Details

  • Google DeepMind upgraded Gemini 3 Deep Think, a specialized reasoning mode, to tackle modern science, research, and engineering problems with practical applications.
  • Demonstrates state-of-the-art performance: 84.6% on ARC-AGI-2 logical reasoning benchmark (vs. Claude Opus 68.8%, GPT-5.2 52.9%) and 48.4% on Humanity’s Last Exam, setting new standards.
  • Achieves gold medal-level results on 2025 International Physics and Chemistry Olympiads written sections, plus 50.5% on CMT-Benchmark for advanced physics.
  • Now available in Gemini app for Google AI Ultra subscribers; first-time API access via Vertex AI Early Access Program for researchers and developers.
  • Example: Wang Lab at Duke University uses it to design new semiconductor materials, moving from theory to real-world use.
  • Built in partnership with scientists for messy, open-ended problems in chemistry, physics, math, and coding.

Impact

Google DeepMind's Gemini 3 Deep Think upgrade positions Google as a leader in applied AI reasoning, significantly outpacing rivals like Anthropic's Claude Opus (68.8% on ARC-AGI-2) and OpenAI's GPT-5.2 (52.9%) on key benchmarks for abstract logic and frontier science tasks.

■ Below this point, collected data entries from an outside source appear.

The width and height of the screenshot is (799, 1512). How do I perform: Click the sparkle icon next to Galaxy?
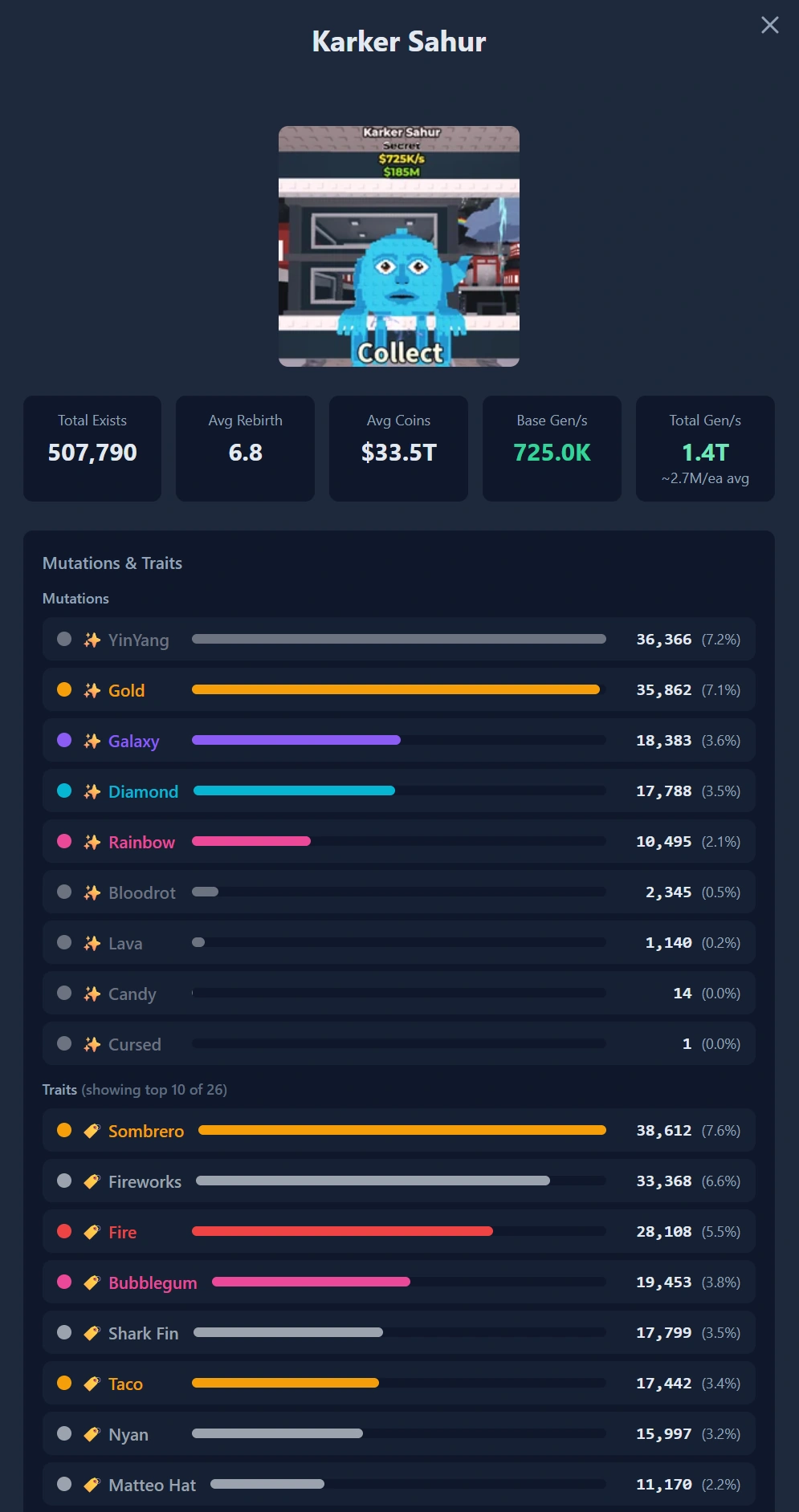coord(92,741)
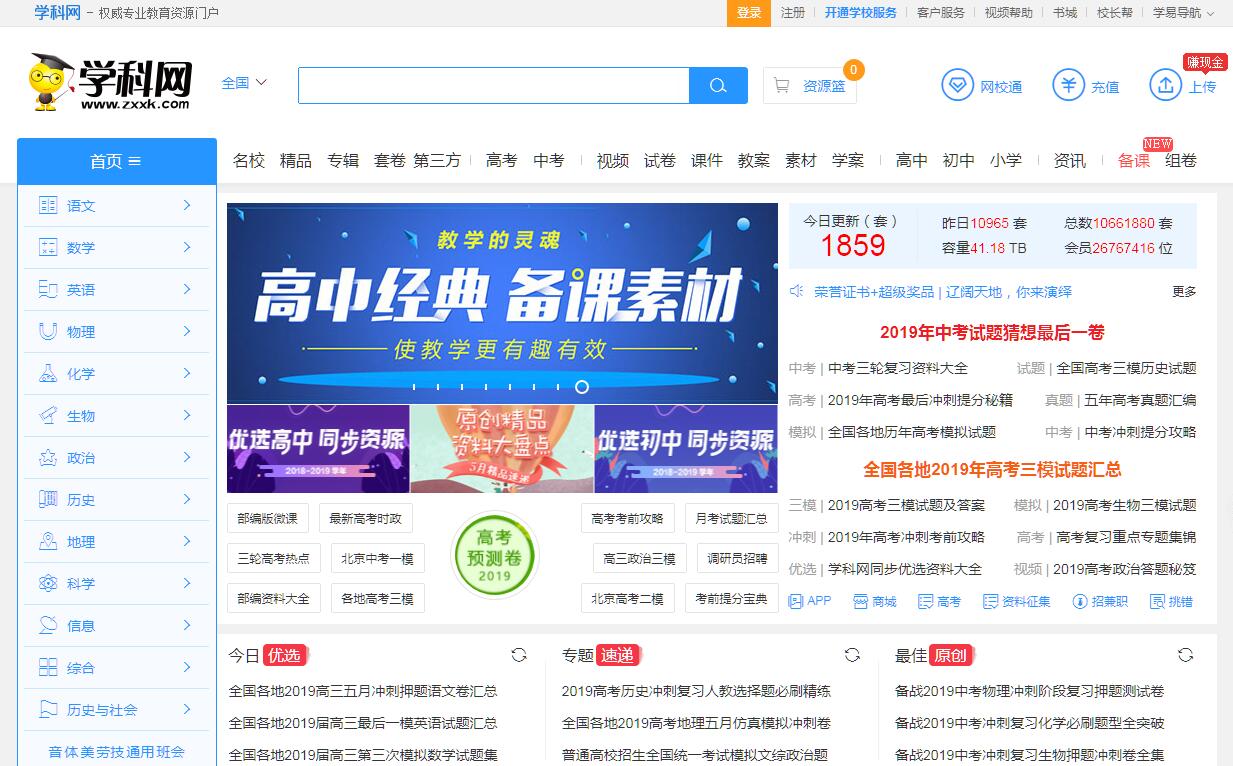Refresh the 最佳原创 list
Screen dimensions: 1233x766
(x=1185, y=655)
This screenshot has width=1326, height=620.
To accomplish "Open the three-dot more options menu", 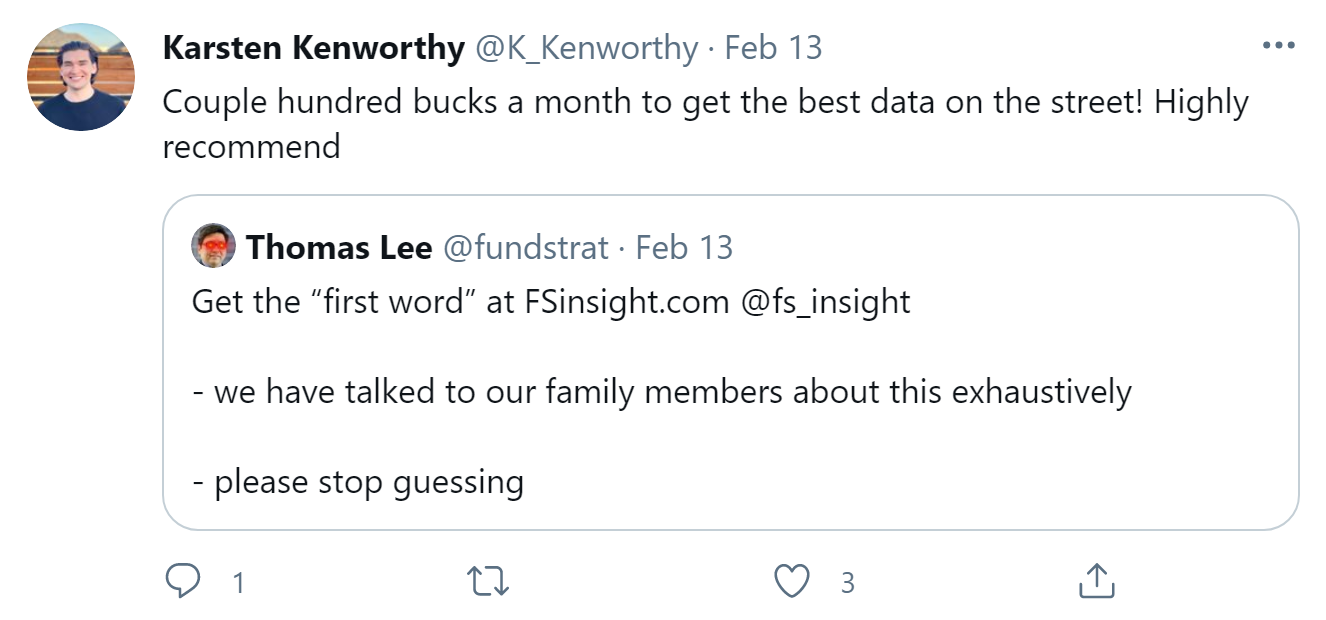I will [1278, 46].
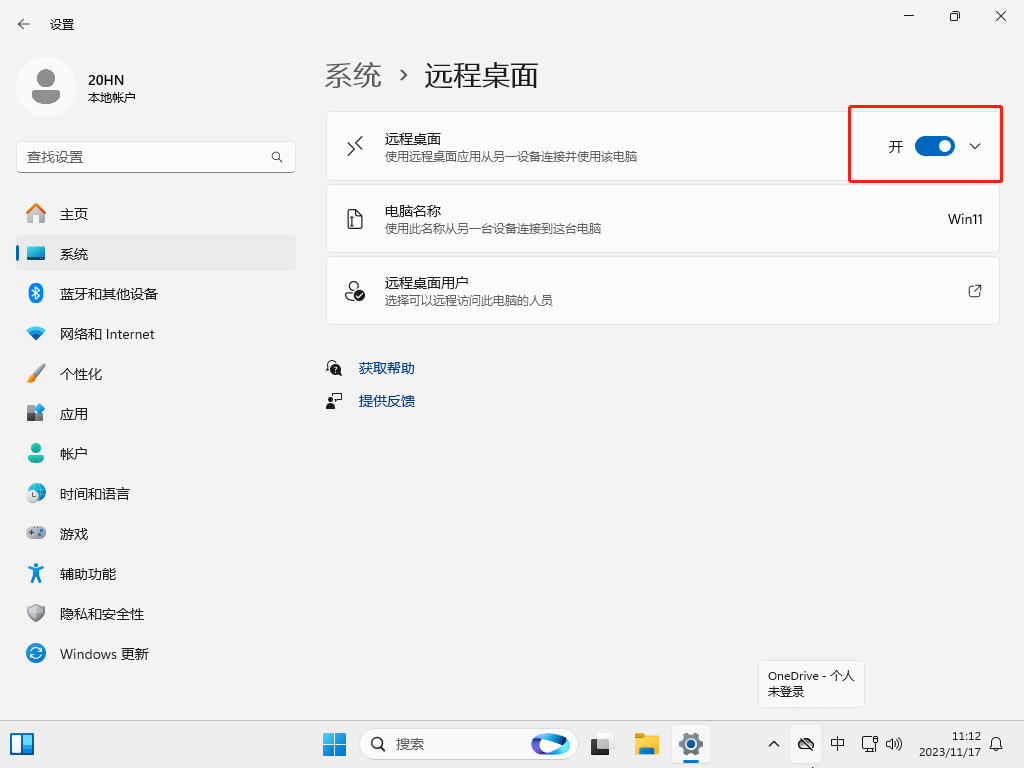Click the 获取帮助 link
The image size is (1024, 768).
(x=387, y=368)
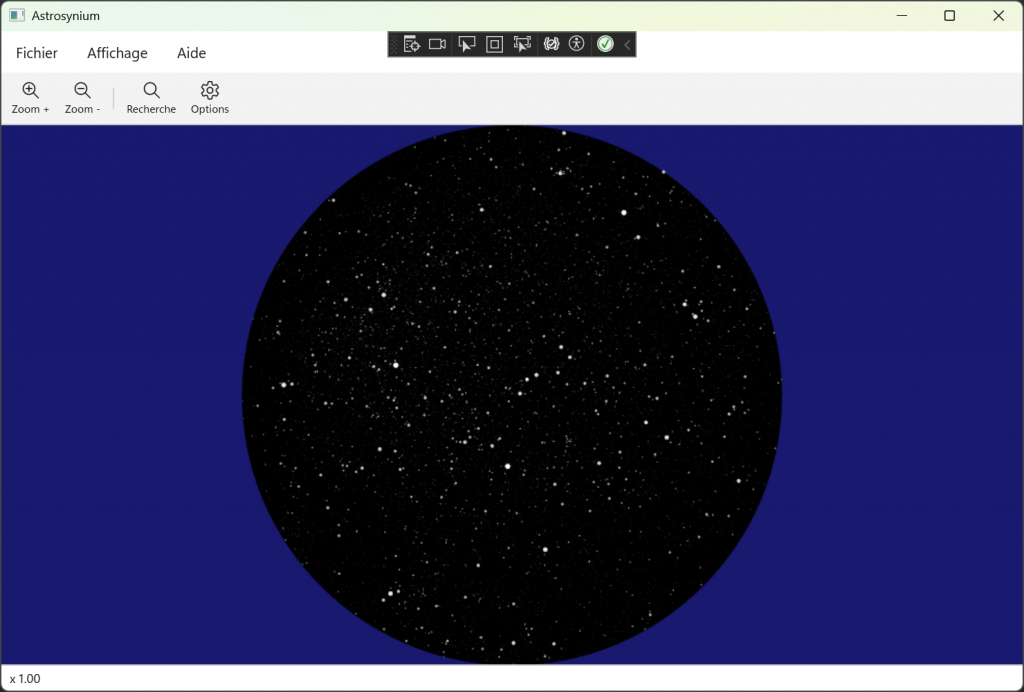Open the Affichage menu
The width and height of the screenshot is (1024, 692).
click(117, 53)
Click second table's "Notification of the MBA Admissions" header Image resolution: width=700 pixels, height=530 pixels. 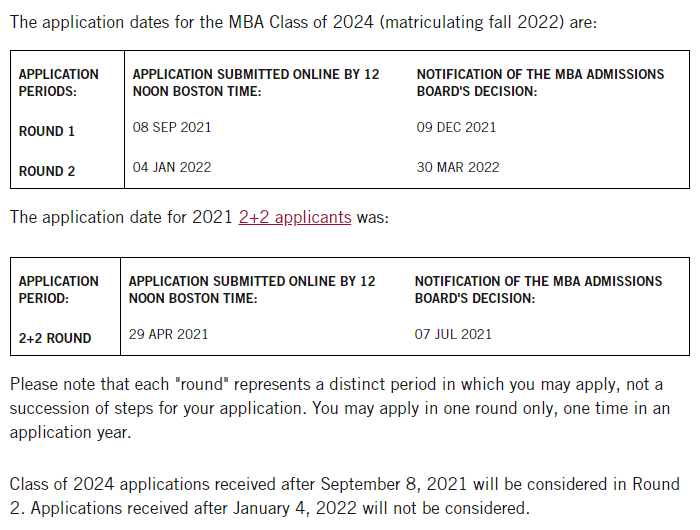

This leap in performance, including gold-medal olympiad results and practical semiconductor design at Duke, accelerates real-world R&D in materials science and physics, potentially lowering barriers for researchers via accessible API early access. It pressures competitors to match specialized reasoning modes, shifting market dynamics toward agentic tools that handle incomplete data and multi-step engineering. Over the next 12-24 months, expect intensified focus on benchmark-topping models, driving funding into reasoning-centric AI and widening adoption in academia and industry amid growing demands for reliable scientific companions.